**WHAT IS BEING ASKED**
Reproduce all of the data word for word.

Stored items
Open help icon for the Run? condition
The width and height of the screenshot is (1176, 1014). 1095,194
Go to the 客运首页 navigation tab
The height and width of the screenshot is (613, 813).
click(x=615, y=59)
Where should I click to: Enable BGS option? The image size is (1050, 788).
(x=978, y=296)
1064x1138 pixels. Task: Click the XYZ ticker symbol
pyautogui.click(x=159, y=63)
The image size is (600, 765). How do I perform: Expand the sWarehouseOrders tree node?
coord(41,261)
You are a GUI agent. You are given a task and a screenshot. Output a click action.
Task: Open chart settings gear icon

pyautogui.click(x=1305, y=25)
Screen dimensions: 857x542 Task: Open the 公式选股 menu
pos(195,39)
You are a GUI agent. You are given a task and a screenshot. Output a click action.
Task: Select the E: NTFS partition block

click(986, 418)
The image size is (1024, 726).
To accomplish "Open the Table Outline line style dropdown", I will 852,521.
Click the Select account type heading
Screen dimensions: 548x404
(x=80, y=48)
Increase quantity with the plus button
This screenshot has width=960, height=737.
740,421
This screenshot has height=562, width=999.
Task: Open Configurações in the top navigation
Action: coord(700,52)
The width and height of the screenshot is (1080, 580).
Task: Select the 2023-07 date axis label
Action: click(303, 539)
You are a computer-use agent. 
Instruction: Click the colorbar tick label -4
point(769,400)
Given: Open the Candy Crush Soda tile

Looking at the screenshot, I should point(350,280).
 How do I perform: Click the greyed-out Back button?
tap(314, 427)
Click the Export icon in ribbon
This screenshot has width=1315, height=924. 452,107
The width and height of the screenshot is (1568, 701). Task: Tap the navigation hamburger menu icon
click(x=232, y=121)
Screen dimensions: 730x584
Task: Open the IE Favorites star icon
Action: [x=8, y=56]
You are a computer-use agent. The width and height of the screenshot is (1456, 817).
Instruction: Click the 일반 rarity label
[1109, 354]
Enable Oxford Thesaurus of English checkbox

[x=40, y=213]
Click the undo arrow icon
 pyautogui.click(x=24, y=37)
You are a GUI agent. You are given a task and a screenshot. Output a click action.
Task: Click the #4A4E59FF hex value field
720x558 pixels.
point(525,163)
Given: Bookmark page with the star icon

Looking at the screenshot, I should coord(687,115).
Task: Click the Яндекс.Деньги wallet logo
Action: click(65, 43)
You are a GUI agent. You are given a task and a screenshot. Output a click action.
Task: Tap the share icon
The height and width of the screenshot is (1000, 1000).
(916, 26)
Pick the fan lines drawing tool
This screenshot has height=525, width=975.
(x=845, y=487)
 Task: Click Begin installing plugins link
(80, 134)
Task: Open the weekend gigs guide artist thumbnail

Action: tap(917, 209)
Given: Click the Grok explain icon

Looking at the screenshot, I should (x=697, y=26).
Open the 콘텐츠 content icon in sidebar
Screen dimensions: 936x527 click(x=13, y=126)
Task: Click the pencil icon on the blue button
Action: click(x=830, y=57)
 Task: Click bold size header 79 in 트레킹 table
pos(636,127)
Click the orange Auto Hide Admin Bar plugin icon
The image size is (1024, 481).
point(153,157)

**ANSWER SPACE**
Open help icon for the Run? condition
The width and height of the screenshot is (1176, 1014). 1095,194
Go to the 客运首页 navigation tab
The height and width of the screenshot is (613, 813).
click(x=615, y=59)
Where should I click to: Enable BGS option? The image size is (1050, 788).
(x=978, y=296)
1064x1138 pixels. Task: Click the XYZ ticker symbol
pyautogui.click(x=159, y=63)
The image size is (600, 765). How do I perform: Expand the sWarehouseOrders tree node?
coord(41,261)
You are a GUI agent. You are given a task and a screenshot. Output a click action.
Task: Open chart settings gear icon

pyautogui.click(x=1305, y=25)
Screen dimensions: 857x542 Task: Open the 公式选股 menu
pos(195,39)
You are a GUI agent. You are given a task and a screenshot. Output a click action.
Task: Select the E: NTFS partition block

click(986, 418)
The image size is (1024, 726).
To accomplish "Open the Table Outline line style dropdown", I will 852,521.
Click the Select account type heading
Screen dimensions: 548x404
(x=80, y=48)
Increase quantity with the plus button
This screenshot has width=960, height=737.
740,421
This screenshot has height=562, width=999.
Task: Open Configurações in the top navigation
Action: coord(700,52)
The width and height of the screenshot is (1080, 580).
Task: Select the 2023-07 date axis label
Action: click(303, 539)
You are a computer-use agent. 
Instruction: Click the colorbar tick label -4
point(769,400)
Given: Open the Candy Crush Soda tile

Looking at the screenshot, I should point(350,280).
 How do I perform: Click the greyed-out Back button?
tap(314, 427)
Click the Export icon in ribbon
This screenshot has width=1315, height=924. 452,107
The width and height of the screenshot is (1568, 701). Task: Tap the navigation hamburger menu icon
click(x=232, y=121)
Screen dimensions: 730x584
Task: Open the IE Favorites star icon
Action: [x=8, y=56]
You are a computer-use agent. The width and height of the screenshot is (1456, 817).
Instruction: Click the 일반 rarity label
[1109, 354]
Enable Oxford Thesaurus of English checkbox

[x=40, y=213]
Click the undo arrow icon
 pyautogui.click(x=24, y=37)
You are a GUI agent. You are given a task and a screenshot. Output a click action.
Task: Click the #4A4E59FF hex value field
720x558 pixels.
point(525,163)
Given: Bookmark page with the star icon

Looking at the screenshot, I should coord(687,115).
Task: Click the Яндекс.Деньги wallet logo
Action: click(65, 43)
You are a GUI agent. You are given a task and a screenshot. Output a click action.
Task: Tap the share icon
The height and width of the screenshot is (1000, 1000).
(916, 26)
Pick the fan lines drawing tool
This screenshot has height=525, width=975.
(x=845, y=487)
 Task: Click Begin installing plugins link
(80, 134)
Task: Open the weekend gigs guide artist thumbnail

Action: tap(917, 209)
Given: Click the Grok explain icon

Looking at the screenshot, I should (x=697, y=26).
Open the 콘텐츠 content icon in sidebar
Screen dimensions: 936x527 click(x=13, y=126)
Task: Click the pencil icon on the blue button
Action: click(x=830, y=57)
 Task: Click bold size header 79 in 트레킹 table
pos(636,127)
Click the orange Auto Hide Admin Bar plugin icon
The image size is (1024, 481).
point(153,157)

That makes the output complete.